Рейчел смешно наморщила нос.
– Извини…
– Мне не за что тебя извинять. Я обращался с тобой по-свински. А на самом деле все, чего я хотел сегодня вечером, – так это быть с тобой… Вместе клеить обои. – Жоан состроил гримасу. – Никто из де Сакадуро-Кабрал никогда не клеил обои… Но по правде говоря, что может быть прекраснее, чем вместе готовить комнату для нашего ребенка?
– Тогда почему же ты не остался?
Жоан ответил не сразу, ему было тяжело признаться. Наконец он вздохнул и сказал правду:
– Из гордости.
– Я так и думала.
– Прости меня, Рейчи. Прости за эгоизм и деспотичность. Я был просто самовлюбленным дураком. Знаешь, когда мчался к тебе в больницу, я чуть с ума не сошел, волнуясь за тебя и ребенка. За нашего сына.
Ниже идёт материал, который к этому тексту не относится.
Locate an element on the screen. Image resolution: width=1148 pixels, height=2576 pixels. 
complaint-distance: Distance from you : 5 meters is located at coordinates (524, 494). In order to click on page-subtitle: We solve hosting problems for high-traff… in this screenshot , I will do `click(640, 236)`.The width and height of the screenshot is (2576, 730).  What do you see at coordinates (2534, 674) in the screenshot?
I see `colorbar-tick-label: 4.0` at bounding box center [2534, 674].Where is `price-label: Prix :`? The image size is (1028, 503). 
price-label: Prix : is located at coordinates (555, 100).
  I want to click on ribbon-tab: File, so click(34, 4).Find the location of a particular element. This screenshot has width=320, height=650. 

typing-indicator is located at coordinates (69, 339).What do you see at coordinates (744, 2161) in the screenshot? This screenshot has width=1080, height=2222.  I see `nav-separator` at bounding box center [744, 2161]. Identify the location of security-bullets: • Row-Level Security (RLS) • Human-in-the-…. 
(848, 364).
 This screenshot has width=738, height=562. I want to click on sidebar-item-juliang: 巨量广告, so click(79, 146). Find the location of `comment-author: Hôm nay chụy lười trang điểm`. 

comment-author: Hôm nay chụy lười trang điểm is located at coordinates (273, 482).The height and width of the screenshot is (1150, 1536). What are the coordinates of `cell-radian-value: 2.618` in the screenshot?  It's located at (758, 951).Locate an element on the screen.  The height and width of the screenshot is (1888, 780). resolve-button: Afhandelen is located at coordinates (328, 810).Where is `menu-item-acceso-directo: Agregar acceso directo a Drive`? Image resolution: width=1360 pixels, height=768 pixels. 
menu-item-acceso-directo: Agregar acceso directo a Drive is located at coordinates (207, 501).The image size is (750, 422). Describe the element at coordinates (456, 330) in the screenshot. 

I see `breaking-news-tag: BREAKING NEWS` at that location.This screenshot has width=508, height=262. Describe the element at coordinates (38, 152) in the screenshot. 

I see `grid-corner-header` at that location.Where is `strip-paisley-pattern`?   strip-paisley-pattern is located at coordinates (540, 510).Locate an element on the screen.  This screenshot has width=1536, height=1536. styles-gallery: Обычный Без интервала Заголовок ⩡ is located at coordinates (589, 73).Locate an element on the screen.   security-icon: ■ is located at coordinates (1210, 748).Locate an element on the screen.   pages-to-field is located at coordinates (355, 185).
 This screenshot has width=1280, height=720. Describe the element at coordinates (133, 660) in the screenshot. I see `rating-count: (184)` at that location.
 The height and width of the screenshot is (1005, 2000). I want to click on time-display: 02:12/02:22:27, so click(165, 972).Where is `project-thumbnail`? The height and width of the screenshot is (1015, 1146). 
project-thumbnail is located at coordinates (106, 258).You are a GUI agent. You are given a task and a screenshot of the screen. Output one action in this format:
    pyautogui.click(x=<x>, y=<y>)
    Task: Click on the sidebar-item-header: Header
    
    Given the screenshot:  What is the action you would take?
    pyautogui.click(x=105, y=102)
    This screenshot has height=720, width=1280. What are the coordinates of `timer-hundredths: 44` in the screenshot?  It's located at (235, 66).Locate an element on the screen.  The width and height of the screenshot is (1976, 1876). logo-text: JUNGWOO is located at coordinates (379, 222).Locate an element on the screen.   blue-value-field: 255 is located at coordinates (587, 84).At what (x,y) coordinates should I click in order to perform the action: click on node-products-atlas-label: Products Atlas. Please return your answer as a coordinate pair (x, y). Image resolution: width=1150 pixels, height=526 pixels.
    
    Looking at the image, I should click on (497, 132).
– Ты в самом деле беспокоился о нас?
– Беспокоился? Рейчи, да от волнения я едва не попал в аварию! Я боялся, что ты сломала позвоночник, умерла… решила бросить меня и навсегда уйти к Брайсу…
– Мне казалось, ты будешь только рад, если я исчезну.
– Значит, приз за притворство – мой.
– И за сообразительность тоже.
Губы Жоана неудержимо растягивались в улыбке.
– Ты, кажется, находишь это забавным?
– Еще как. Знаешь, как забавно ты выглядишь, когда самоуничижаешься! Тебе это идет, дорогой.
Жоан тихо рассмеялся. Когда он заговорил снова, голос его был чуть хрипловатым.
– Рейчи, что же мне с тобой делать?
– Любить меня, – прошептала она, запрокидывая голову, чтобы встретиться с ним губами.
Волна возбуждения зародилась внутри нее, и все горести ушли, будто их никогда и не было. Даже оказалось ненужным ничего прощать – обида исчезла сама собой.
– Может, я это не умел показать, но я люблю тебя, Рейчи… Так сильно, что мое сердце болит от любви.
– Это в самом деле сильно, – тихонько поддразнила она мужа, прижимаясь к нему. – И что же теперь?
– Теперь? Мы поедем домой, где я буду заботиться о тебе…
– Ты? Заботиться?
Он усмехнулся. Выражение его лица стало слегка мальчишеским.
– Хорошо, заботиться будет Патрисия. А я постараюсь держаться подальше, чтобы ей не помешать.
– Держаться подальше? Не смей даже говорить подобных ужасов, Жоан! Я больше без тебя не могу… Больше я ни одной ночи не намерена спать одна в двуспальной кровати.
– Тебе не придется мучиться. Отныне я собираюсь спать только там.
– Да, твоя кровать очень удобная, – согласилась Рейчел с нарочитой серьезностью.
– Возможно, но меня на этот раз больше интересует моя невыносимая жена. – Жоан поцеловал ее легко, с нежностью, стараясь не причинить ей неудобств. – Я люблю тебя, Рейчи… Я люблю тебя больше всего на свете. Не могу дождаться, когда наконец родится наш малыш. И тогда мы станем настоящей семьей.
– Ты в самом деле так думаешь?
– Клянусь моим дикарским сердцем! – Он поцеловал ее в губы, в глаза, в лоб. – И еще я думал, как бы нам назвать сына. Тебе нравится имя Теренс?
Сердце Рейчел дрогнуло, глаза опять наполнились слезами. В этот миг она поверила, что Жоан понимает ее лучше, чем кто-либо в целом свете.
Она улыбнулась сквозь поволоку слез, обвила руками его шею.